▸ **Passage choisi**
====

Aidons Katmandou et les Népalais

Au bistro de la toile...

- Je suis en deuil, Loulle

 

- Oh ! De qui Victor ? Dis-nous ?

 

- En deuil de Katmandou. En deuil d'un pays, d'une ville, d'un peuple fascinant. Un autre monde. Les maisons de bois sculptées en dentelles. Les palais. Les temples aux toits en pagode, ornés de motifs dingues, avec toutes sortes d’histoires de cul merveilleuses gravées dans le bois...

Le bruit des cloches aux pieds de chaque temple. Pleins de cloches que tu fais sonner, comme les Népalais, en guise de prières. Les Népalais, petits, avec leur futal serré sur les mollets et bouffant aux couilles, leur petit calot posé sur le côté. Leur sourire... Leur gentillesse.

Le marché. Des amoncellements de fruits, de tissus de défonce, d’étranges objets, de tresses rouges, noires, de gros légumes, de plants de ganga séchés, de blocs d’encens. Nanda, le taureau sacré, gigantesque, noir, avec une bosse énorme et une paire de couilles à te rendre modeste. Il avance paisible à travers la foule. Bouffe une banane à l’étal d’un marchand et continu.

Les sherpas qui descendent de la montagne. Jambes nues, en trimbalant tout leur bordel dans des couffins de jute qu’ils portent dans le dos, accroché à une sangle qui leur passe sur le front. Claudicants, sautillants...

Le masque effrayant de Beyrab. En or. Énorme. Avec des prunelles de feu et des dents acérées... Représentation de Kali la noire...

====

▸ **Données fournies**
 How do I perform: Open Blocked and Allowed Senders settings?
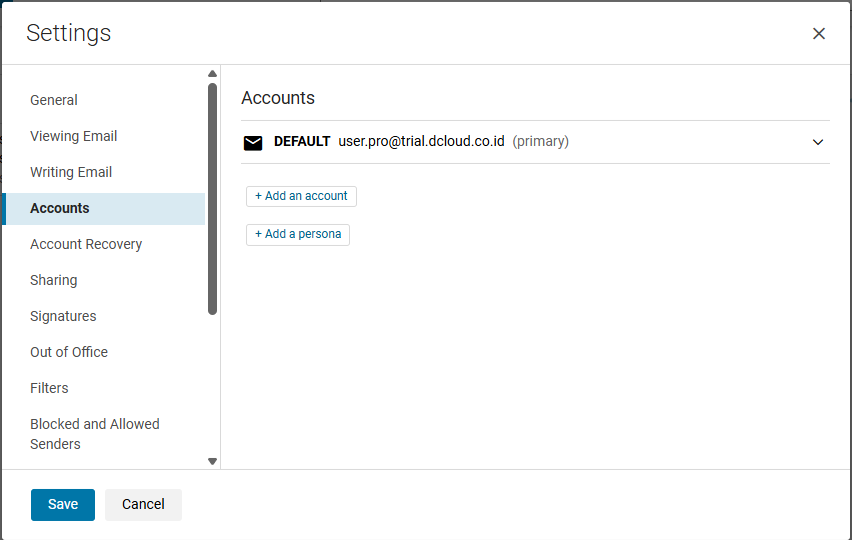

====

▸ **Votre travail**
1) Expliquez en une à trois phrases pourquoi, d'après le texte sur Katmandou, on fait sonner les cloches au pied des temples.
2) Dans le texte sur Katmandou, comment les sherpas qui descendent de la montagne transportent-ils leurs affaires ?
3) Écrivez la suite du texte sur Katmandou à partir de sa dernière phrase.

▸ **Les réponses**
1) On fait sonner les cloches, comme les Népalais, en guise de prières. Il y en a plein au pied de chaque temple.

2) Ils les portent dans le dos, dans des couffins de jute accrochés à une sangle qui leur passe sur le front.

3)
Et la fantastique fête de la Déesse Vivante à Katmandou... Des milliers et des milliers de mecs, de femmes agglutinés sur les marches en pyramide des temples de la ville. Ces temples maintenant écroulés... Les chars colossaux. En bois massif. Plusieurs fois centenaires. Ils parcourent la ville, tirés par des centaines de népalais. Grinçants, cahotants sur leurs grosses roues pleines, en bois. Á l’intérieur, dans une bonbonnière de soieries éclatantes et de pierreries étincelantes, la Déesse vivante. Petite merveille de grâce, de beauté juvénile, de pureté. Somptueusement habillée d’or, d’azur et de pourpre. Les Népalais qui psalmodient, qui se pressent pour voir la Déesse de près. Qui s’emplissent les yeux, puis se voilent la face, comme éblouis par tant de beauté... Tous les temples, toutes les statues ornées de fleurs, enduites de beurre, peintes avec des poudres sacrées. Le combat de Ganesh, le dieu éléphant, avec les esprits néfastes devant la statue de Shiva... Nanda, notre pote Nanda le taureau qui déambule dans la foule qui s’écarte sur son passage. Seul. Énorme...

Et le temple des singes  ! Faut d’abord traverser la rivière, là où ils font cramer les calanchés. En ce moment, les bûchers brûlent, brûlent... Puis tu crapahutes un peu, tranquille, sur un chemin étroit qui te mène à un petit village habité par des tibétains. Et le petit marchand de gnôle de fruits  ! Parfumée qu’elle en peut plus. Puis tu attaques la montée vers le temple, à travers les arbres. Il y a plein de singes qui te montrent leur cul rouge ! Tu vois le stupa qui te regarde d’en haut. Et ça grimpe, merde...

 

- Tu ne nous avais jamais raconté ça Victor !

 

- C'est un de mes jardins secrets.

 

- Continue.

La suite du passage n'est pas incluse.